La scène, comme un révélateur au sens photographique du terme
A la modernité de cette installation accompagnée d’une bande-son faite de bruits et de craquements, répond l’attitude de Cindy Van Acker, recroquevillée ou suspendue par les chevilles quelques instants plus tard. Dans cette série de tableaux en demi-teinte ou en pleine lumière, elle démultiplie l’espace même du théâtre. En grec, ion désigne l’“allant” – à l’image de cette vision incroyable, la danseuse, comme figée dans le mouvement d’un coureur quasi immobile. Il y a de la statuaire dans Ion – Cindy Van Acker cite Berlinde De Bruyckere et ses installations–sculptures comme référence. Pour cette collaboratrice attitrée de Romeo Castellucci qui, de pièce en pièce, construit une œuvre singulière à l’abri des modes, la scène est un révélateur dans le sens photographique du terme.

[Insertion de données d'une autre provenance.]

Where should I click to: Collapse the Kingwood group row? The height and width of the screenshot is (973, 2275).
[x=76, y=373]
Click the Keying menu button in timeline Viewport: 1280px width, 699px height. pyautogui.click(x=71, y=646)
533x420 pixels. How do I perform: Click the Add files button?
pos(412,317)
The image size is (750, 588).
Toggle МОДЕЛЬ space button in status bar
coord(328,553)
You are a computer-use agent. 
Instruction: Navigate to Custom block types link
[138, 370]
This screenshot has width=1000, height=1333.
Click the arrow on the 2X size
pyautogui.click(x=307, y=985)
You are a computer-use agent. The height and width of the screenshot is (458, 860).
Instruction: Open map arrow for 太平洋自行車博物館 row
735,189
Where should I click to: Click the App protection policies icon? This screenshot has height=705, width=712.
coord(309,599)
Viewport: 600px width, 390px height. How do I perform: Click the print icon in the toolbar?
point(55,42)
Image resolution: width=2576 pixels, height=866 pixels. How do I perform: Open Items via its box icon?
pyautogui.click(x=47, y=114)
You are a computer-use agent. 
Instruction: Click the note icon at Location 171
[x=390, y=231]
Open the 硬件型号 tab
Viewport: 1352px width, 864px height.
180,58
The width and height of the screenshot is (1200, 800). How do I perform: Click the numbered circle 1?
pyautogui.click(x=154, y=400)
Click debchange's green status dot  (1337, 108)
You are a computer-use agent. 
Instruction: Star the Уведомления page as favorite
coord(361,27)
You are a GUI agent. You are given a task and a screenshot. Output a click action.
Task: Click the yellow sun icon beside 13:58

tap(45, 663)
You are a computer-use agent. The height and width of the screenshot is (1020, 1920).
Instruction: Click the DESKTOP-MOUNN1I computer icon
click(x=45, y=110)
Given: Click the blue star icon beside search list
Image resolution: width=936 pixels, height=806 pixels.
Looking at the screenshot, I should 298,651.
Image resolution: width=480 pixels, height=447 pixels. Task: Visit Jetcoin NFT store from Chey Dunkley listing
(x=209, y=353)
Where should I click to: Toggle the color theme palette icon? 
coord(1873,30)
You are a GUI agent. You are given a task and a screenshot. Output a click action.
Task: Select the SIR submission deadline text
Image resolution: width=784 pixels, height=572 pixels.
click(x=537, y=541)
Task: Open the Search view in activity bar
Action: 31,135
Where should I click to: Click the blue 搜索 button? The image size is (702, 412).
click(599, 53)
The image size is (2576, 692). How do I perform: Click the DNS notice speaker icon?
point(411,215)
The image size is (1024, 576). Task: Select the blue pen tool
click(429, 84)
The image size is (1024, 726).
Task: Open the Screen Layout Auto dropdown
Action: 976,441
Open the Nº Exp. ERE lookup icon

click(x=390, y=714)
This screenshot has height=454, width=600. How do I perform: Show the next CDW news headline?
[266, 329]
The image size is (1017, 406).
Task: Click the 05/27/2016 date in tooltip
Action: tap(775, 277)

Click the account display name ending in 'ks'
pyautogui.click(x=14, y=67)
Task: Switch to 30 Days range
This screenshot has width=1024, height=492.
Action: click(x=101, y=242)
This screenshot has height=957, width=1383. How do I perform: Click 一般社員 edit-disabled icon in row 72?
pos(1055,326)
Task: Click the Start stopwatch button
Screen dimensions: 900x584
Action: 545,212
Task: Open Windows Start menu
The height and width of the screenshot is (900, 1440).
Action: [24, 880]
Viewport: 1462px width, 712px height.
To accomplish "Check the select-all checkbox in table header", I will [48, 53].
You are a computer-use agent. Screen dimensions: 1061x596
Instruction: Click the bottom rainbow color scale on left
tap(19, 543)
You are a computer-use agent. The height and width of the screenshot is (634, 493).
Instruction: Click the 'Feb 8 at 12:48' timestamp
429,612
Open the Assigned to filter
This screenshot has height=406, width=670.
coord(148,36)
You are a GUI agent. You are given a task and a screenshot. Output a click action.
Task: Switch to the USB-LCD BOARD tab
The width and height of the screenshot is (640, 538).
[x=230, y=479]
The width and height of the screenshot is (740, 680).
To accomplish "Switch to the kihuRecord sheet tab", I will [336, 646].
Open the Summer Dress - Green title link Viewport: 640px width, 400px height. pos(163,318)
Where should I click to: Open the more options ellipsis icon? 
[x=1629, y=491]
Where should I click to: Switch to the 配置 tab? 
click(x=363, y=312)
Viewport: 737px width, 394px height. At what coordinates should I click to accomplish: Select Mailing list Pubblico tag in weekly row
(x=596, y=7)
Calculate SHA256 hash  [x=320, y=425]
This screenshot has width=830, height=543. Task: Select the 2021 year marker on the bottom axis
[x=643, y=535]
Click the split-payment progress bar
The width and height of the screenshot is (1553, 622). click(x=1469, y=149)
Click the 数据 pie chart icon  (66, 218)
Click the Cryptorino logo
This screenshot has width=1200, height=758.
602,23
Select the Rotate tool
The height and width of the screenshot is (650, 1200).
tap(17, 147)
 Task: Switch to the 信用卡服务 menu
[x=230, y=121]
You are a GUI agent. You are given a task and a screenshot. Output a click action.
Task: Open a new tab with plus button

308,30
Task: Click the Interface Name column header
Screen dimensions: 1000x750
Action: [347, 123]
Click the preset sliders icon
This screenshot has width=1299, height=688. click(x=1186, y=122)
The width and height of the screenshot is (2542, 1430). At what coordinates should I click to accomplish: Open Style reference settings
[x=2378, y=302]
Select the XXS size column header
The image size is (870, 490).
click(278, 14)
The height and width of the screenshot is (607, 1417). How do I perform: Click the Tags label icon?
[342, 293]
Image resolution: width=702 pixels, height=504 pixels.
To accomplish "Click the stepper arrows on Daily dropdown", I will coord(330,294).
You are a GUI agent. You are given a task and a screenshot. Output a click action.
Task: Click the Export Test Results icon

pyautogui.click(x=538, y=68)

Au final, lorsqu’elle relève la capuche couvrant son visage, elle ne dévoile pas seulement des traits marqués par l’effort, mais bel et bien le questionnement de l’artiste surprise dans l’intimité de la création. Ion n’est en rien une chorégraphie aimable. Elle ne demande même pas à être aimée. Une minute d’inattention et le spectateur passe à autre chose. Cindy Van Acker est ainsi. Après des spectacles à la lenteur calculée, la chorégraphe belge installée en Suisse dévoile une autre approche gestuelle. Cindy Van Acker ose enfin se mettre en danger.
Ion conception Cindy Van Acker, les 30 et 31 mai au Théâtre de La Commune, Aubervilliers, dans le cadre des Rencontres chorégraphiques internationales de Seine-Saint-Denis (jusqu’au 15 juin)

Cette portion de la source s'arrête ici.